BRIEF ▸ Copy out once more, exactly, the line with "Task: Select the Resumido tab" and all the lines after it, up to the last line of the data.

(Saved entries)

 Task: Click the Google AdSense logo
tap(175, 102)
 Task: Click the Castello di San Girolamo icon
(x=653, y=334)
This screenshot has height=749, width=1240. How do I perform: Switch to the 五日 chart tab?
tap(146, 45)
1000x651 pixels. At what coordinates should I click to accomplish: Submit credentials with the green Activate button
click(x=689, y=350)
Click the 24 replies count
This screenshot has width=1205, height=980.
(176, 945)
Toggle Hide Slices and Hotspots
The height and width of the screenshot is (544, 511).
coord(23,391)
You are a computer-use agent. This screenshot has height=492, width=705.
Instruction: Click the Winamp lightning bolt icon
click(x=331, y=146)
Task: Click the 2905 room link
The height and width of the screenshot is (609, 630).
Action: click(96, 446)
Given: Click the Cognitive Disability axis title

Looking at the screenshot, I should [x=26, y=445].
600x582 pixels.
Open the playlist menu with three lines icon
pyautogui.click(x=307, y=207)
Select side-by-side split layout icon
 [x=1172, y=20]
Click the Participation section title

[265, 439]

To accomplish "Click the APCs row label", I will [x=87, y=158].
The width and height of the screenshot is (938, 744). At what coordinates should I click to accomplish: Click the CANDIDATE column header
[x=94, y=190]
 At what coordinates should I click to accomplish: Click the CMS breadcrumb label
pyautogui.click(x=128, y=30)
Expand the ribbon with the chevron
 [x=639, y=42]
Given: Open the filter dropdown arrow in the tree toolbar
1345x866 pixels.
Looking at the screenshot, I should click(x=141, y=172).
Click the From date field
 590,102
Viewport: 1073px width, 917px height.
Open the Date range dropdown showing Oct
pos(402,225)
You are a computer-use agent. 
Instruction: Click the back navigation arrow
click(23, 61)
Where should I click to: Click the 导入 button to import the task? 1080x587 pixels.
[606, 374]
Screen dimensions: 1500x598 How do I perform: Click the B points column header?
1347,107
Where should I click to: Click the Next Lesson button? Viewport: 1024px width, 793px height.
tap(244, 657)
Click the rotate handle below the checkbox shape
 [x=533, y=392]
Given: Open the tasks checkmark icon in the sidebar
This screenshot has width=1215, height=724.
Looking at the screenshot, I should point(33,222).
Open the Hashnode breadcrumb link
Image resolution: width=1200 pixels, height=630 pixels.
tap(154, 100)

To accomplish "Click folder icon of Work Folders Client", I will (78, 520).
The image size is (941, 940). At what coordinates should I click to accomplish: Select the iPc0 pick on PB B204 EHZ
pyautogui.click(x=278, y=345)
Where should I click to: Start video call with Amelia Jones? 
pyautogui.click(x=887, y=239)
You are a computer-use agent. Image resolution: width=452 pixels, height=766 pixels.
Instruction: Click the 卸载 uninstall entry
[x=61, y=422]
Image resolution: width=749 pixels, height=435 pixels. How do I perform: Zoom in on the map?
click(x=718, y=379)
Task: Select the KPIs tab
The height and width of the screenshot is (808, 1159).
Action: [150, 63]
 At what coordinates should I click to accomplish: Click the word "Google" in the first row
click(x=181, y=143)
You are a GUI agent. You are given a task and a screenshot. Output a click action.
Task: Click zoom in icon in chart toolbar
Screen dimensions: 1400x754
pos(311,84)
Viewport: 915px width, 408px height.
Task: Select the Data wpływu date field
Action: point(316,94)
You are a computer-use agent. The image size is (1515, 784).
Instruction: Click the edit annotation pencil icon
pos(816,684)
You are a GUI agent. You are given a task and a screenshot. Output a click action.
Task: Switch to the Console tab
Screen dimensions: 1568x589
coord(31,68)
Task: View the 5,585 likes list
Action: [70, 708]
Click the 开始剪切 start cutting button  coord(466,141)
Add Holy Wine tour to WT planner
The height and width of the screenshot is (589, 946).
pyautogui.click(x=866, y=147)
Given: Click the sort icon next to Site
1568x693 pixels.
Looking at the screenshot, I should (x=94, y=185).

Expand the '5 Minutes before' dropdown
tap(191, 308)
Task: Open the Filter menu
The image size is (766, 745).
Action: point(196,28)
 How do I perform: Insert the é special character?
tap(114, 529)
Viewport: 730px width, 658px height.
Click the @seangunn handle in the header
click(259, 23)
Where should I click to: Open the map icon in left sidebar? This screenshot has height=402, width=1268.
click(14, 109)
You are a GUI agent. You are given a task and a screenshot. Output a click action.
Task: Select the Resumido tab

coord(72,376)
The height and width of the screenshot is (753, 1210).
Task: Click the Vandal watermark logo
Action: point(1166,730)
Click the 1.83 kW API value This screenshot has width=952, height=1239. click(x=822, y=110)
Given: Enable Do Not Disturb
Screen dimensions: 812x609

EXERCISE RESPONSE ▸
Task: Select the Resumido tab

coord(72,376)
The height and width of the screenshot is (753, 1210).
Task: Click the Vandal watermark logo
Action: point(1166,730)
Click the 1.83 kW API value This screenshot has width=952, height=1239. click(x=822, y=110)
Given: Enable Do Not Disturb
Screen dimensions: 812x609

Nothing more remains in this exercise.